→ Task prompt
Give back exactly the line containing "Task: Click the Transmission process icon" and all that follow it in the data below, with the pictures left out.
- Opening Delimiter -
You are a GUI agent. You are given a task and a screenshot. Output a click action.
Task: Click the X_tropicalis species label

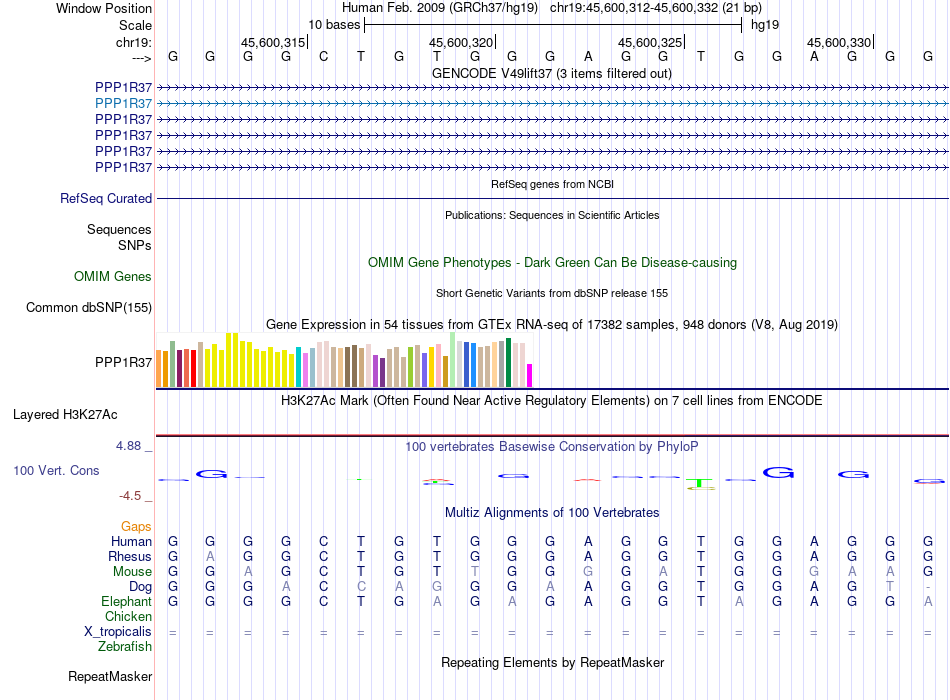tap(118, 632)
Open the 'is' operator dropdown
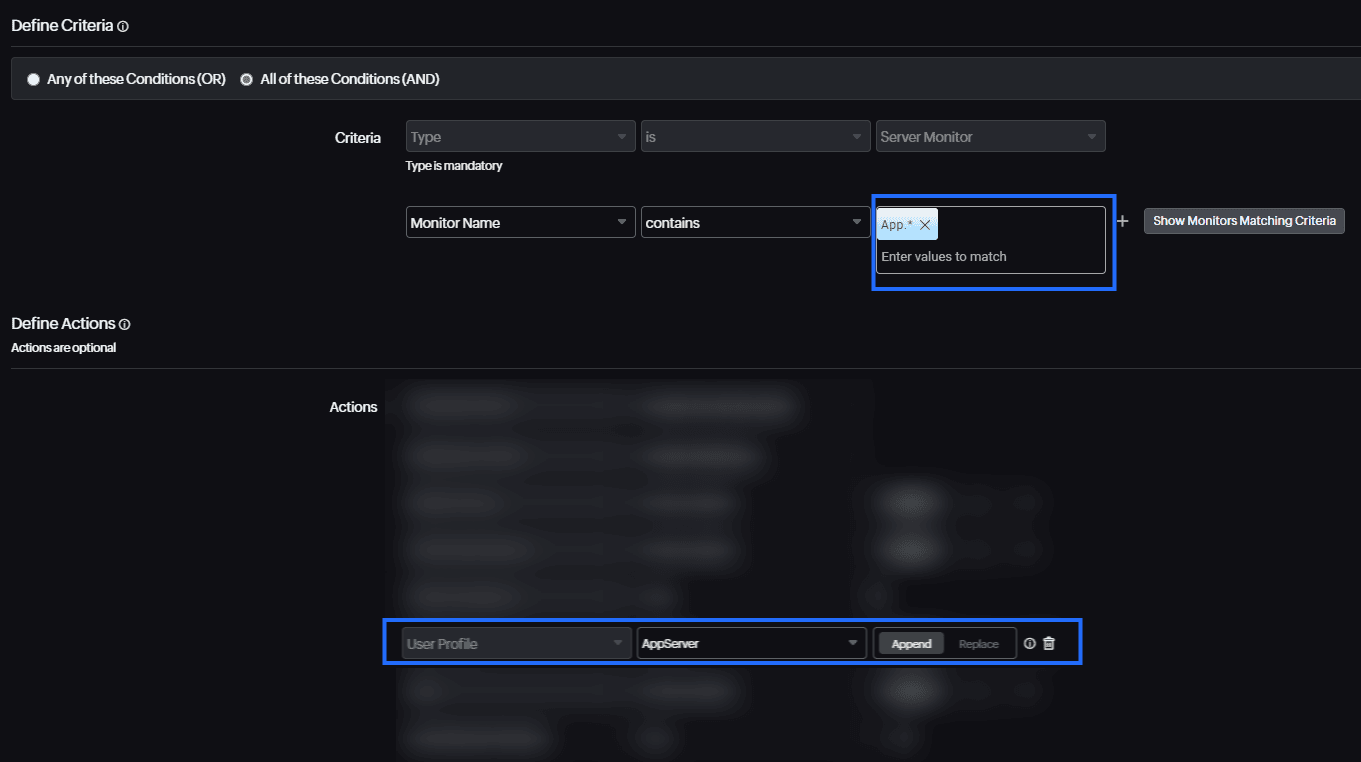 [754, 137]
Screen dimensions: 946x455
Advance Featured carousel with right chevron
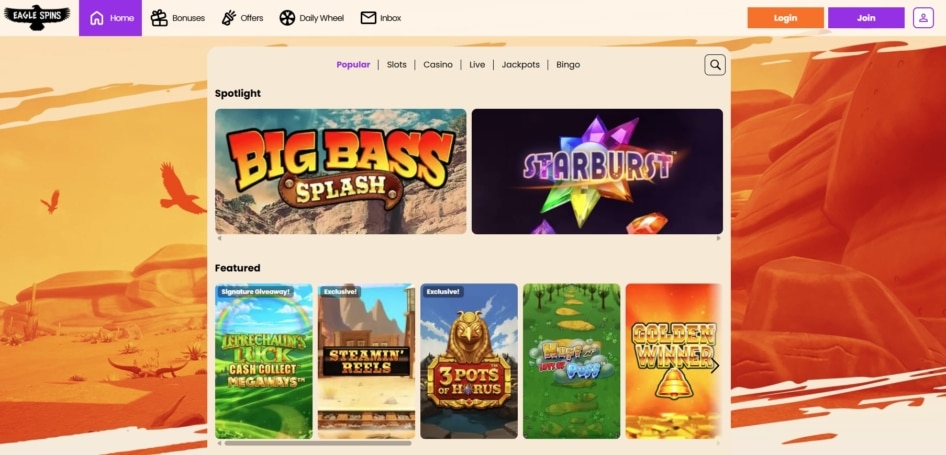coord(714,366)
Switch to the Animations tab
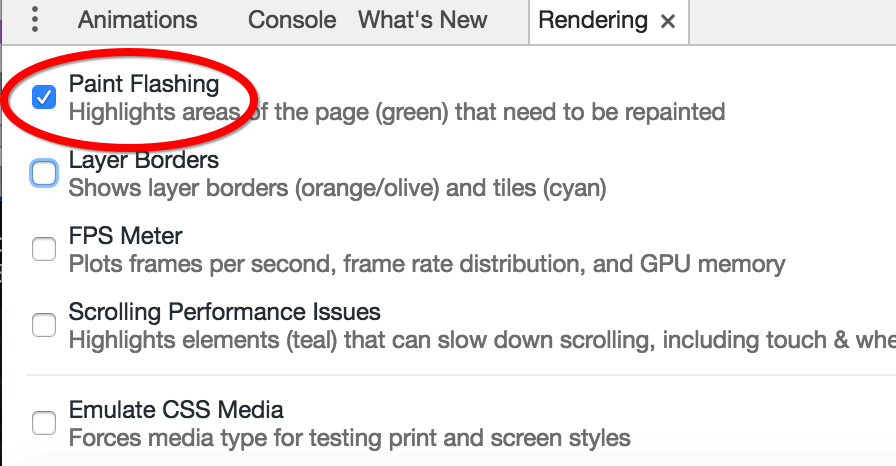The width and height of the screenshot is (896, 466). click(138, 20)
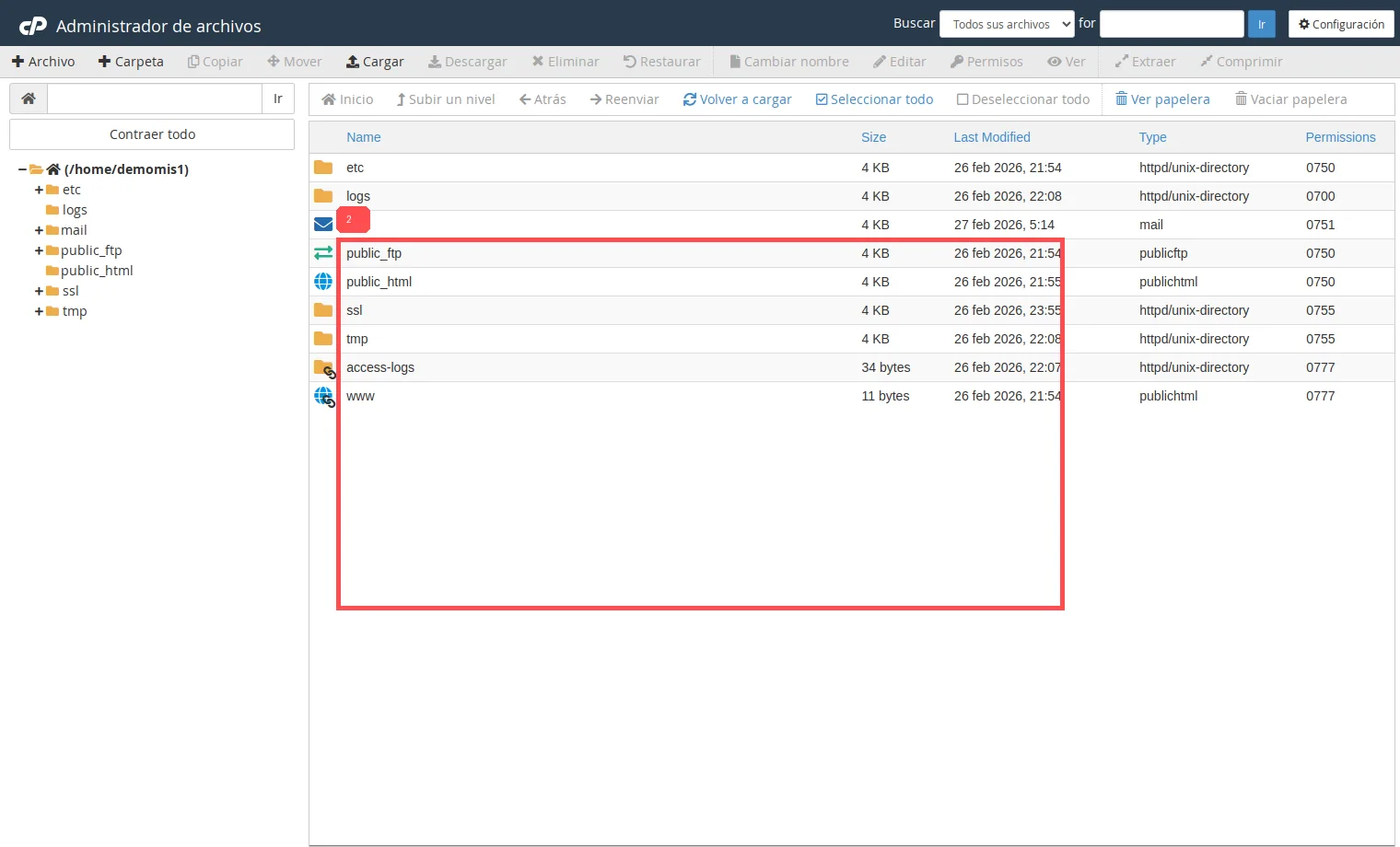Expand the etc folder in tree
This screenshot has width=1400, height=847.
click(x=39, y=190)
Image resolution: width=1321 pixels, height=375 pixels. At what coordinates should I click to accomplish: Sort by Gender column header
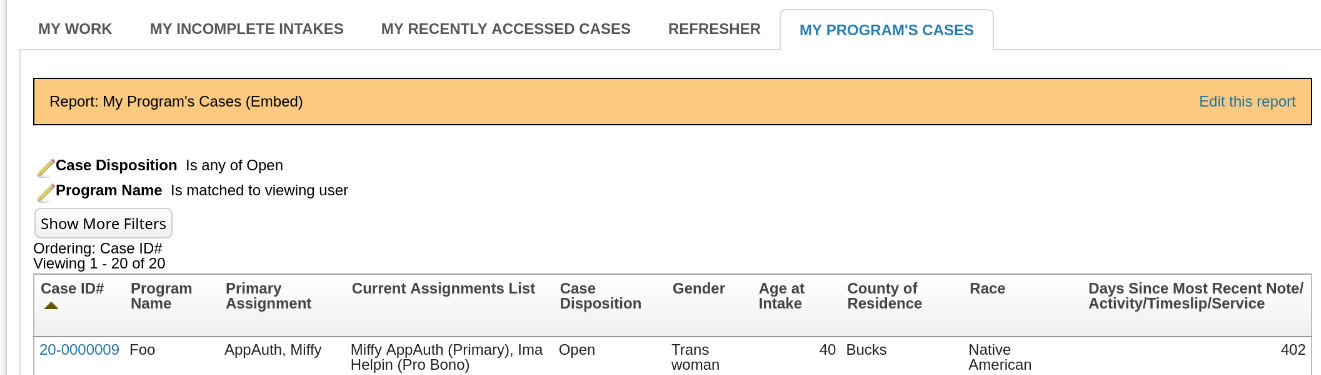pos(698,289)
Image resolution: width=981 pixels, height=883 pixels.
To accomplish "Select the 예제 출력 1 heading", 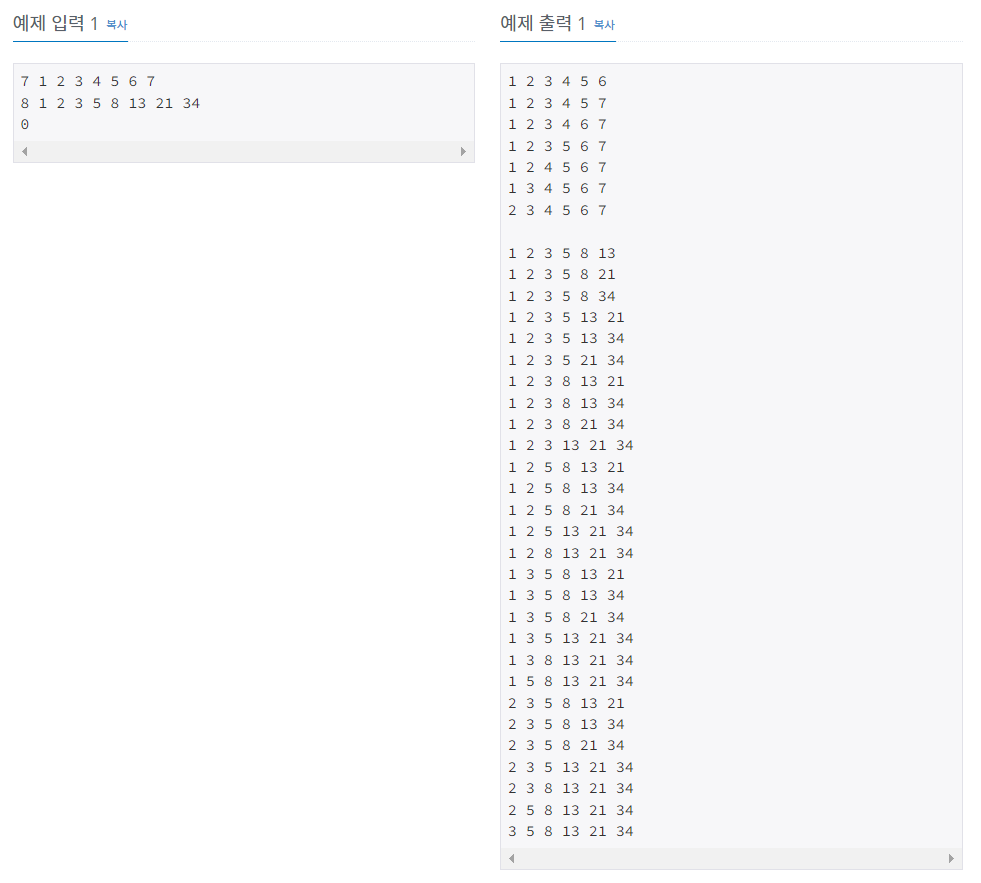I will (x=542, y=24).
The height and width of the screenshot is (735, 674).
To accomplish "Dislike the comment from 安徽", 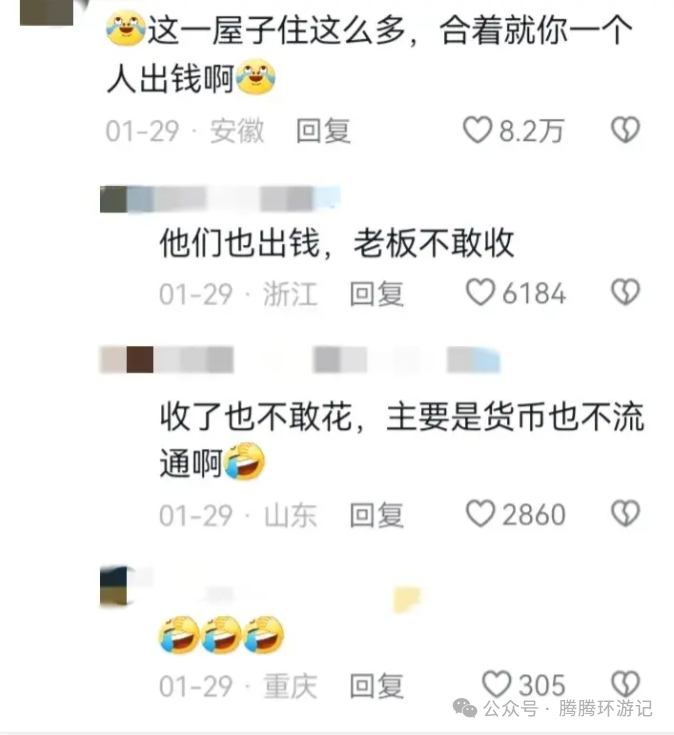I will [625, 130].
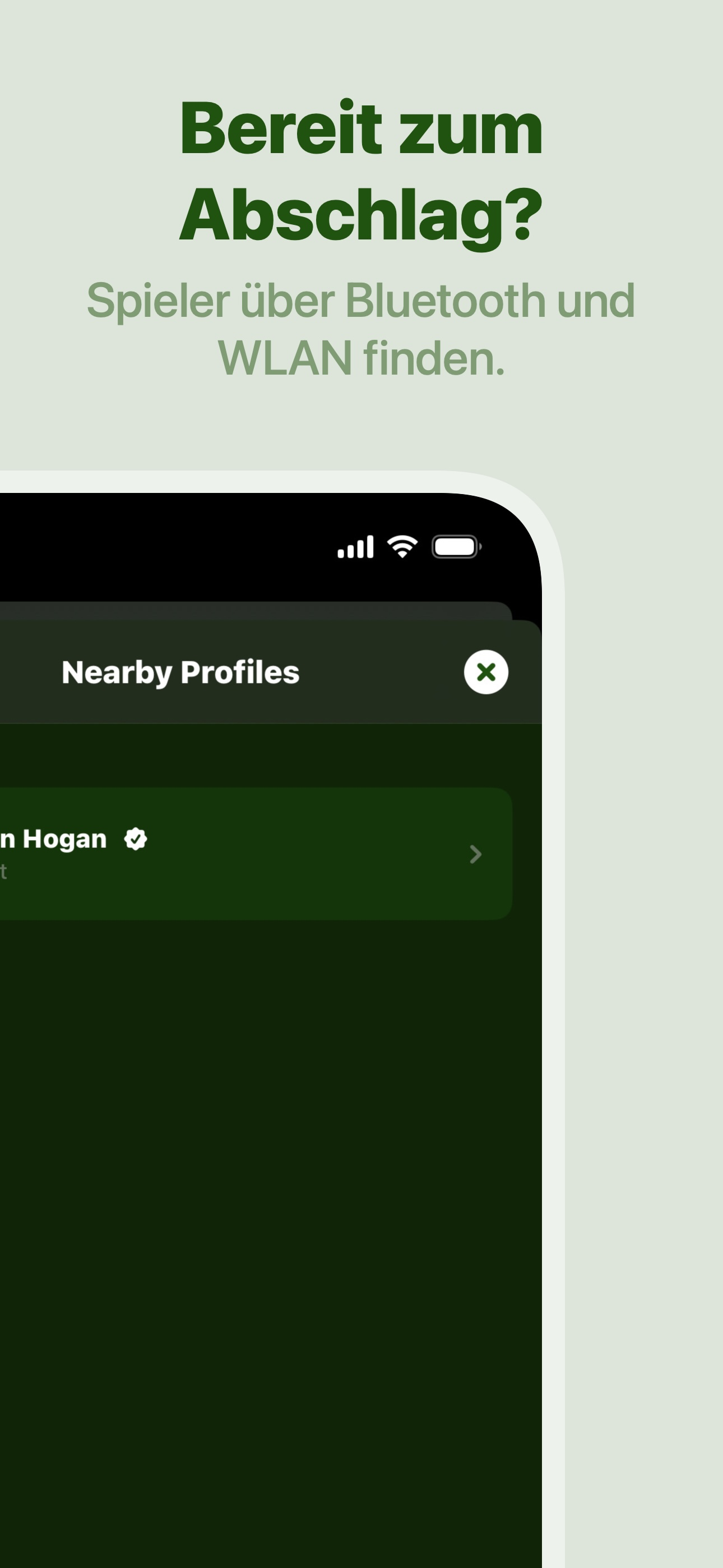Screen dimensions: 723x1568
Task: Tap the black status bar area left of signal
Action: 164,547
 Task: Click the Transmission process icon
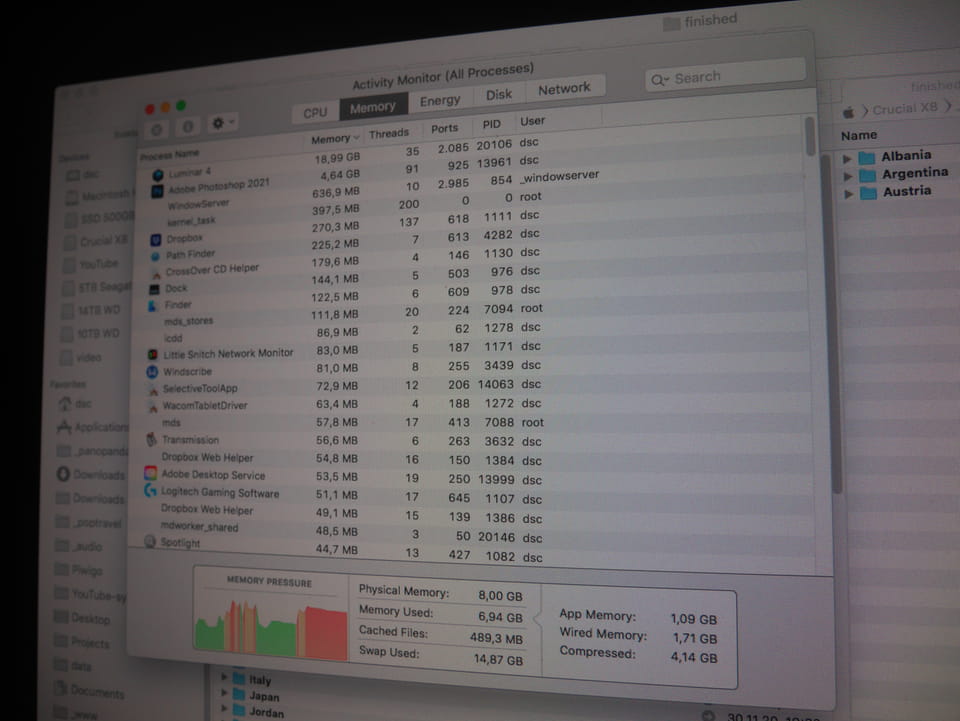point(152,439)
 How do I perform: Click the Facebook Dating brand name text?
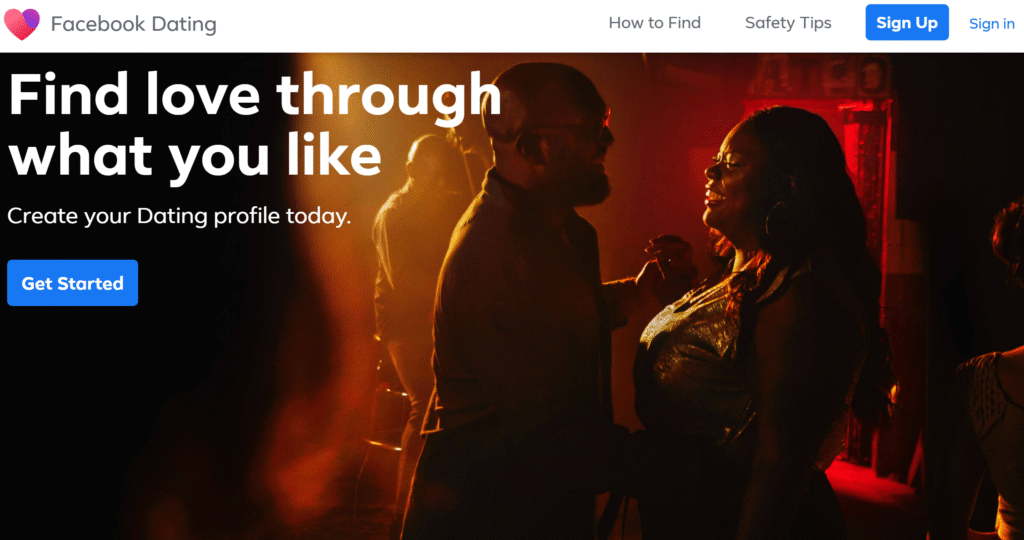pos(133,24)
- Closing Delimiter -
→ Your response
 Task: Click the Transmission process icon
point(152,439)
 How do I perform: Click the Facebook Dating brand name text?
pos(133,24)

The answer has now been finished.